Bakan Gül konuşmasında, Mevlana'nın 1948'de ilan edilen İnsan Hakları Evrensel Bildirgesinden yedi asır önce "Bütün insanlar kardeştir/Ne kul vardır, ne köle" diye seslendiğini söyledi.

Mevlana düşüncesindeki bu bütüncül insan hakları anlayışının, insan onuru, insanın yaratılışta gaye varlık oluşu, kainatta birlik ve eşitlik ilkelerine dayandığını dile getiren Gül, demokrasilerde iyi işleyen bir yargı sisteminin varlığının tartışılmaz bir ihtiyaç olduğunu, bunun aynı zamanda sosyal ve ekonomik kalkınmanın da vazgeçilmez gereği olduğunu kaydetti.

Gül, demokrasinin insan hakları ekseninde güçlendirilmesi ve yargı sisteminin daha iyi işlemesinin sağlanmasının sadece güncel ihtiyaçların değil, kültür ve medeniyet kodlarının da bir gereği olduğunu dile getirerek, Türkiye'nin, dinamik toplumsal yapısıyla sürekli değişmekte ve her alanda gelişmekte olduğunu vurguladı.

Kamu kurumlarının da bu gelişmelere uygun bir yenilik ivmesini yakalaması için reform politikalarını hayata geçirerek toplumsal dinamiklere uygun yapısal dönüşümleri gerçekleştirmesinin şart olduğunu ifade eden Gül, "Amacımız toplumsal taleplerin karşılanması, vatandaşlarımızın etkili ve daha kaliteli adalet hizmetini makul sürede alabilmesini sağlamaktır.
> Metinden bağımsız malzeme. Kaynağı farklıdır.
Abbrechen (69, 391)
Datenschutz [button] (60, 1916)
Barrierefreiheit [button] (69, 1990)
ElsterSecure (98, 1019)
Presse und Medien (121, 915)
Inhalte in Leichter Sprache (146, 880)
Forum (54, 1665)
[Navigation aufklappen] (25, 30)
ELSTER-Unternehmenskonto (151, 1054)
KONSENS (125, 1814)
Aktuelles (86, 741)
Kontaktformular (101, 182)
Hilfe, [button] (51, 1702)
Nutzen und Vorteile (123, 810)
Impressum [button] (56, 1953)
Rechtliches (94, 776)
Bunu sağlamak için ülke olarak vakit kaybına tahammülümüz yoktur." diye konuştu.

- "İyi işleyen bir yargı sistemini oluşturmayı millete borç biliyoruz"

Gül, Yargı Reformu Stratejiyle başlayan reform sürecini, iç ve dış paydaşların katkılarıyla yürüteceklerini belirterek, uygulamada ve mevzuatta karşılaşılan sorunları çözmeye devam edeceklerini, insanların ihtiyaçlarına cevap veren, toplumun geleceğine ışık tutan bir hukuk düzenini ve daha iyi işleyen bir yargı sistemini oluşturmayı millete karşı borç bildiklerini kaydetti.
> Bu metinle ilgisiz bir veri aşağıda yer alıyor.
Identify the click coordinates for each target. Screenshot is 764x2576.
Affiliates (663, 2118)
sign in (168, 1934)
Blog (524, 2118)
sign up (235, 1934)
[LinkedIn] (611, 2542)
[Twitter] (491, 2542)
Yargı Reformu Strateji Belgesi'nin bu bakış açısıyla hazırlandığına işaret eden Gül, belgenin 2019-2023 yıllarını kapsadığını ve bu dönemin yol haritasını oluşturduğunu, bu süreçte vizyonu da "Güven veren ve erişilebilir bir adalet sistemi" olarak belirlediklerini anlattı.
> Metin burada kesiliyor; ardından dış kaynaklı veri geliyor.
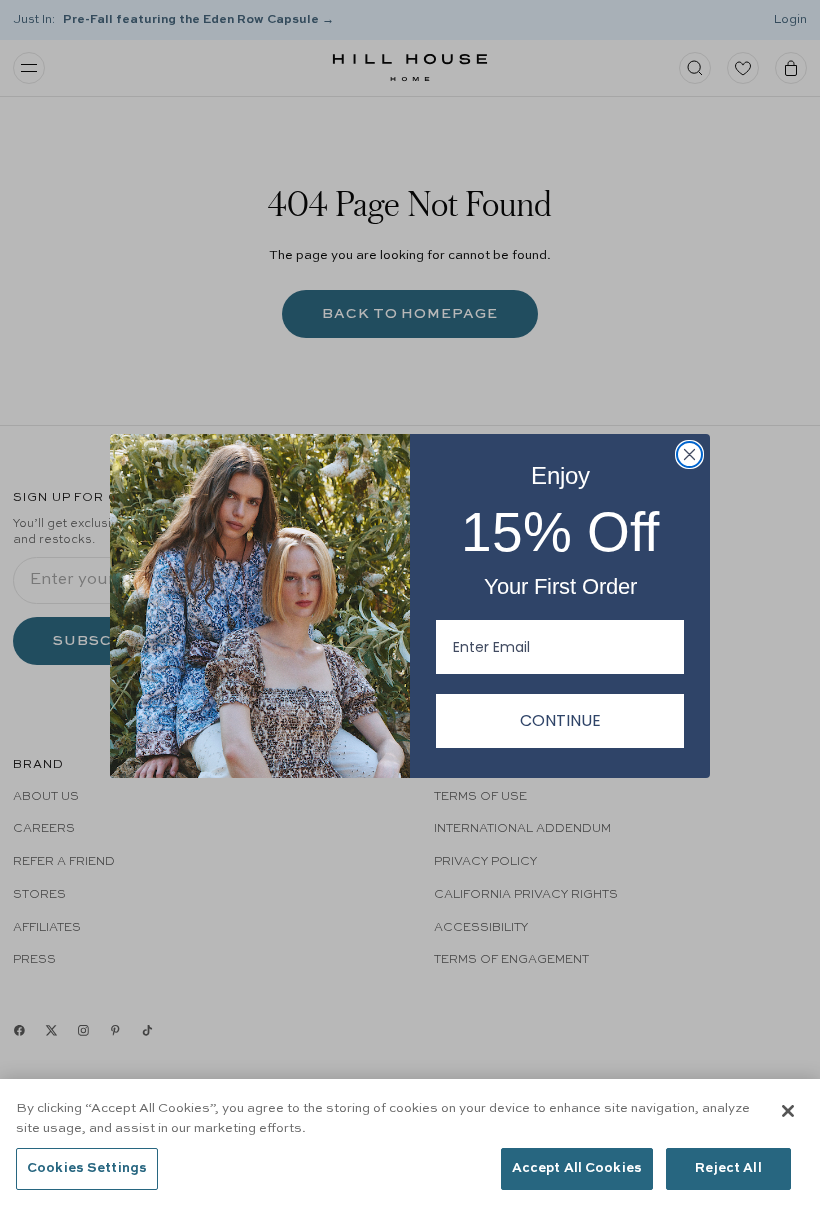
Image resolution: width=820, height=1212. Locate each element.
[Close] (788, 1111)
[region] (410, 1145)
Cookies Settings (87, 1168)
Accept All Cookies (577, 1168)
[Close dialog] (689, 454)
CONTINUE (560, 720)
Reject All (728, 1168)
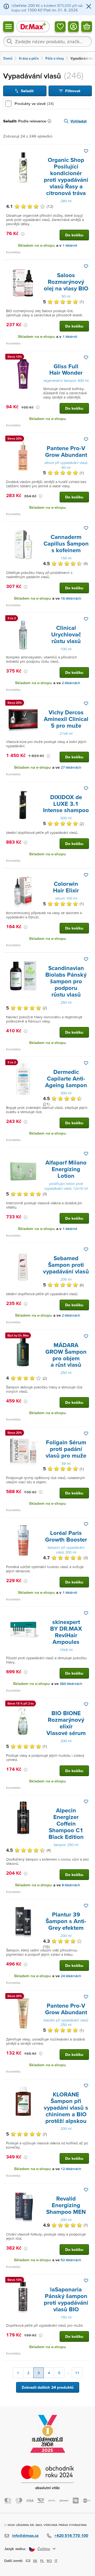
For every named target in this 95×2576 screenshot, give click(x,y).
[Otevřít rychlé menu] (8, 26)
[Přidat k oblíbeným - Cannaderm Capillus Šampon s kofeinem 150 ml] (86, 528)
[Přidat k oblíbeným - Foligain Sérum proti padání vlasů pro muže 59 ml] (86, 1433)
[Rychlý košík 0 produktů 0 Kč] (86, 26)
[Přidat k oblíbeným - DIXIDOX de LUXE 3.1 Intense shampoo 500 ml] (86, 788)
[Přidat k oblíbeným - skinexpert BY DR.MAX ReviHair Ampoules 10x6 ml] (86, 1613)
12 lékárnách (71, 2169)
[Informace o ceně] (22, 234)
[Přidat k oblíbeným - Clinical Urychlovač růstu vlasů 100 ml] (86, 619)
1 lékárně (70, 245)
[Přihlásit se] (73, 26)
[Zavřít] (89, 6)
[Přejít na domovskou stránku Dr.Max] (33, 26)
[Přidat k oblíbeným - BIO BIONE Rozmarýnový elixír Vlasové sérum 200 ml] (86, 1704)
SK (35, 2561)
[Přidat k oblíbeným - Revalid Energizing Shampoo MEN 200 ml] (86, 2189)
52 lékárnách (71, 2260)
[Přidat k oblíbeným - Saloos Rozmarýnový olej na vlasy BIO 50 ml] (86, 266)
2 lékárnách (71, 683)
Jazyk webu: (15, 2548)
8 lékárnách (71, 1885)
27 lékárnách (71, 767)
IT (56, 2561)
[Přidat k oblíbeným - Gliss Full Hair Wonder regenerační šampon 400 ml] (86, 357)
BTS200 (64, 5)
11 (77, 2373)
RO (49, 2561)
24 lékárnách (71, 1976)
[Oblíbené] (60, 26)
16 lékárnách (71, 598)
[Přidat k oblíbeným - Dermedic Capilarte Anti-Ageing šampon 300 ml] (86, 1063)
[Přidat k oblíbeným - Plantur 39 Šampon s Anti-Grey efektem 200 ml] (86, 1905)
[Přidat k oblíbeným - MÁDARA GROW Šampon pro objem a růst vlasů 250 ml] (86, 1336)
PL (42, 2561)
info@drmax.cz (25, 2535)
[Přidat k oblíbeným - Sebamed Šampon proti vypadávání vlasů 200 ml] (86, 1249)
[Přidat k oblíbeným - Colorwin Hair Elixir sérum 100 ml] (86, 875)
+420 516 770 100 (71, 2535)
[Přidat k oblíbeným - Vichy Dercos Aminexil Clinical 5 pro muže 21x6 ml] (86, 703)
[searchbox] (47, 41)
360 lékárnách (71, 1684)
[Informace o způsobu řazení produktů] (50, 121)
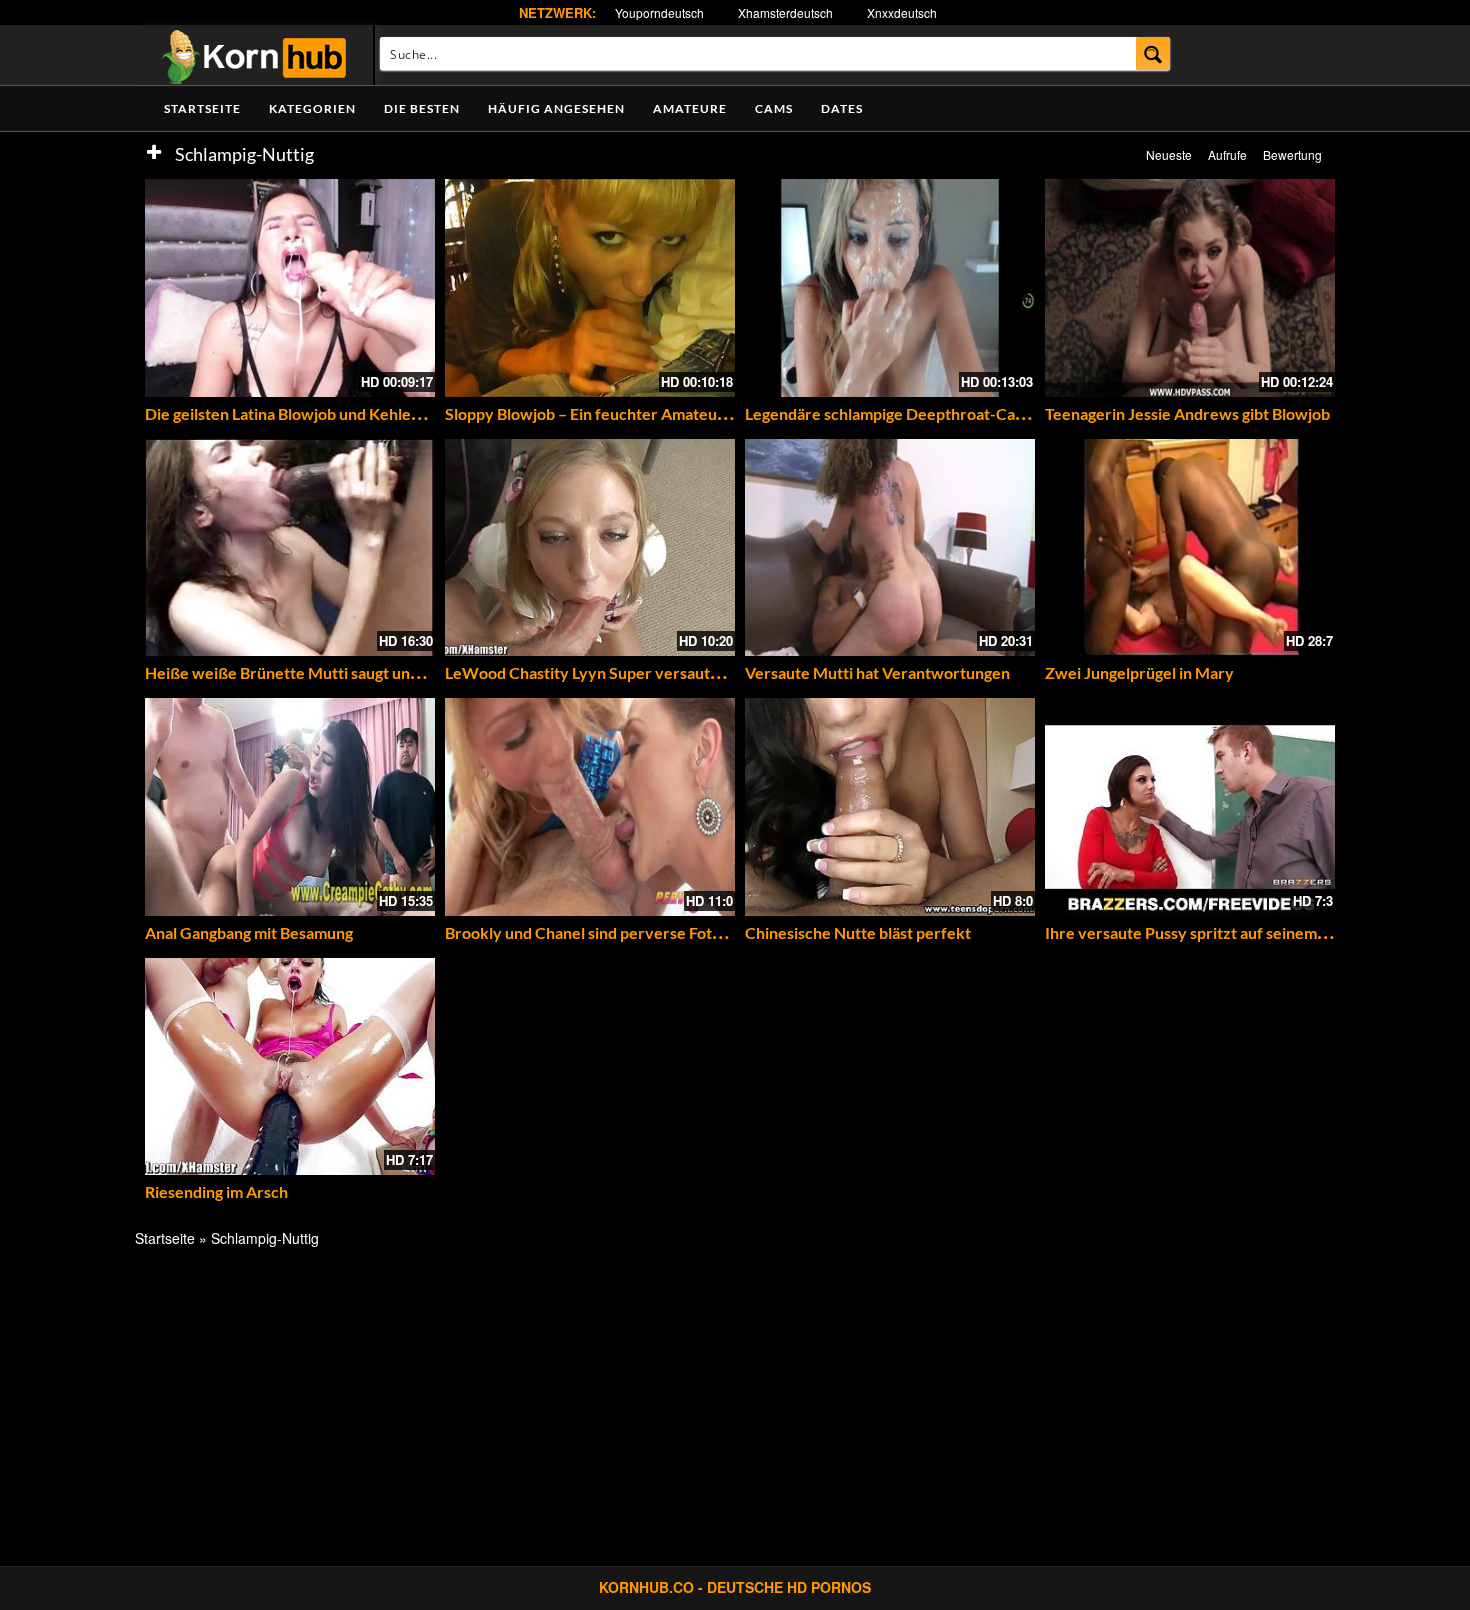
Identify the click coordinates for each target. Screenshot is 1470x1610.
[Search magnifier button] (1153, 53)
Gül, belgenin aynı zamanda Avrupa Birliği ile müzakere sürecinin de bir parçası olduğunu vurgulayarak, ancak bu süreç ne yönde evrilirse evrilsin reform adımlarıyla ülkenin hak ettiği yargı sistemini, daha iyi bir yargısal işleyişi oluşturmakta kararlı olduklarını söyledi.

Belgeyi oluştururken barolarla gazeteci ve aydınlarla sivil toplum kuruluşlarıyla uluslararası kuruluşlarla temasa geçip herkesin görüşünü alarak bir Türkiye belgesi haline gelmesini sağladıklarını dile getiren Gül, Yargı Reformu Stratejisi belgesinde hak ve özgürlüklerin daha etkin korunması ve geliştirilmesi amacıyla yeni bir insan hakları eylem planının hazırlanmasının da öngörüldüğünü anlattı.

Gül, hak ve özgürlüklerin korunması ve geliştirilmesinin bütün ülkeler için önde gelen bir ihtiyaç olduğunu belirterek, "Demokrasi ancak bu şekilde gelişecek, bireysel ve toplumsal güven ancak bu şekilde sağlanacaktır. Hak ve hürriyetler alanında şimdiye kadar sağladığımız kazanımları korumak ve bu alanı daha da geliştirmek istiyoruz. Geçtiğimiz süreçte başta Anayasa ve temel yasalarda olmak üzere çok önemli değişiklikler yapılmıştır." şeklinde konuştu.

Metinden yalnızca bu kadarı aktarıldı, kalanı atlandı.